Supporters of the strategy of going after school board seats won victories recently in Fairfax County, Virginia, where a fight erupted over one of the nation’s top-rated high schools: Thomas Jefferson High School for Science and Technology in Alexandria.

A coalition opposed to critical race theory instruction and against an admissions policy designed to increase minority representation in the student body regardless of test scores recently won a majority on the school’s PTA chapter. The win prompted the Virginia state organization to try to revoke the chapter’s charter.    

Mr. Nehring said the Leadership Institute’s course, which will be offered online or in person, will touch on other important issues such as a district’s collective bargaining agreement, if it is unionized, and fiscal management.

But the institute’s president, Morton Blackwell, made clear that critical race theory is at the heart of the enterprise when announcing the course last week.

“Unfortunately, leftists increasingly use their power on school boards to force their radical ideology on kids,” he wrote. “Critical race theory is the left’s latest form of evil unleashed on America’s youth. It promotes race-based division and twists America’s history into a hate-fueled delusion.”

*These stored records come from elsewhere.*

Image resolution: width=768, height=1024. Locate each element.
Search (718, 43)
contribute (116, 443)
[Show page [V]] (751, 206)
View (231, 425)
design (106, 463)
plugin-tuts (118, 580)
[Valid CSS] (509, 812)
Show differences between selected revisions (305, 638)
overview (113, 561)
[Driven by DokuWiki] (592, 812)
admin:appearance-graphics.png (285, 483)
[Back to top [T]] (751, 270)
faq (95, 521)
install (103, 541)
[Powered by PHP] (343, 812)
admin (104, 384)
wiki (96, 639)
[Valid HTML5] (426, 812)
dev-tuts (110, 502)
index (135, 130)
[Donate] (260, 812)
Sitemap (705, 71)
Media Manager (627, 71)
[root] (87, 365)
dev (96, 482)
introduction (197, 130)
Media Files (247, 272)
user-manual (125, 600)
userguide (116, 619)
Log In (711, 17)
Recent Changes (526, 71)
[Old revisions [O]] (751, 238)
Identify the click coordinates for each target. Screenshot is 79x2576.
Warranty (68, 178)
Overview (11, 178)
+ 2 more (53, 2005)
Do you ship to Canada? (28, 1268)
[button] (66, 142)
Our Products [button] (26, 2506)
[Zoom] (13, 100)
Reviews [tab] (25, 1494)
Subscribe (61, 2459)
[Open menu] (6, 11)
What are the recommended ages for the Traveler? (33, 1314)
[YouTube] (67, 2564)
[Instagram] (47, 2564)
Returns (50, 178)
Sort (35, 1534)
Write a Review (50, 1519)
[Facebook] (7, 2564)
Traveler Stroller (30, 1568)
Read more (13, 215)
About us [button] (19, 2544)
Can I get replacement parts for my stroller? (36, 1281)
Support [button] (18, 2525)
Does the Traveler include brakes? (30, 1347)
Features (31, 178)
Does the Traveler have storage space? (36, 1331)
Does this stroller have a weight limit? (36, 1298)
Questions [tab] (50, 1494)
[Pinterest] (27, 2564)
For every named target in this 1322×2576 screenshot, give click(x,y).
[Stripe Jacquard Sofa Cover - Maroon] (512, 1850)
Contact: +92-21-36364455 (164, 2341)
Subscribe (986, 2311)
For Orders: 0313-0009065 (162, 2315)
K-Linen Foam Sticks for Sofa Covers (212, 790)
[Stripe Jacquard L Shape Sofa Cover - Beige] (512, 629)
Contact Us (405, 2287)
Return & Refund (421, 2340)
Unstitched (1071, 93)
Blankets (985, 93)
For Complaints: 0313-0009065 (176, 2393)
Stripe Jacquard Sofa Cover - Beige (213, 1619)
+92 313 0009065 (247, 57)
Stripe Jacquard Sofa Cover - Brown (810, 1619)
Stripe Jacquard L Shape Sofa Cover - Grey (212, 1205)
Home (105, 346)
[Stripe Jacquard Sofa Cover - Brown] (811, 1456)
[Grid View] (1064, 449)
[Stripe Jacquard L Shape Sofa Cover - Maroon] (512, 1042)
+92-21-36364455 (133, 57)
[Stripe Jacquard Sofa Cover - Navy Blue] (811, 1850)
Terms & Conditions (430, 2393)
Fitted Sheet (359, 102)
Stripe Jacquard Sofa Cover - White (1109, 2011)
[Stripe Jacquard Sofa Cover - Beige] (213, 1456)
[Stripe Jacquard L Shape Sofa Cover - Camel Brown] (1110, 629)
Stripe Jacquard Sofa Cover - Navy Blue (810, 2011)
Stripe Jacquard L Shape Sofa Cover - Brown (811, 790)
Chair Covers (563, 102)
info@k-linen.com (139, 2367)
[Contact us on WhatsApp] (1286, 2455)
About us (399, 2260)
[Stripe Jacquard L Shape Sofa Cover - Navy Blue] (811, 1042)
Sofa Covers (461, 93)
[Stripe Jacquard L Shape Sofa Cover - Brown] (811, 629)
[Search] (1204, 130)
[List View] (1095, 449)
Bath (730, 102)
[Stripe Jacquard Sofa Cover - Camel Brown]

The Leadership Institute is not the only outfit trying to train school board candidates. The Tea Party Patriots, which last week released a “tool kit” for parents and taxpayers concerned about critical race theory, has declared July “attend a school board meeting month,” said its honorary chairman, Jenny Beth Martin.

“We’ve had thousands of people who have expressed interest in either our ’United We Stand’ tool kit or school board meeting month how-to guides and training sessions,” she said. “Parents and citizens are interested in running for office this year in a way we have not seen since the beginning of our Tea Party movement in 2009. Nearly 400 of our activists have expressed interest so far.”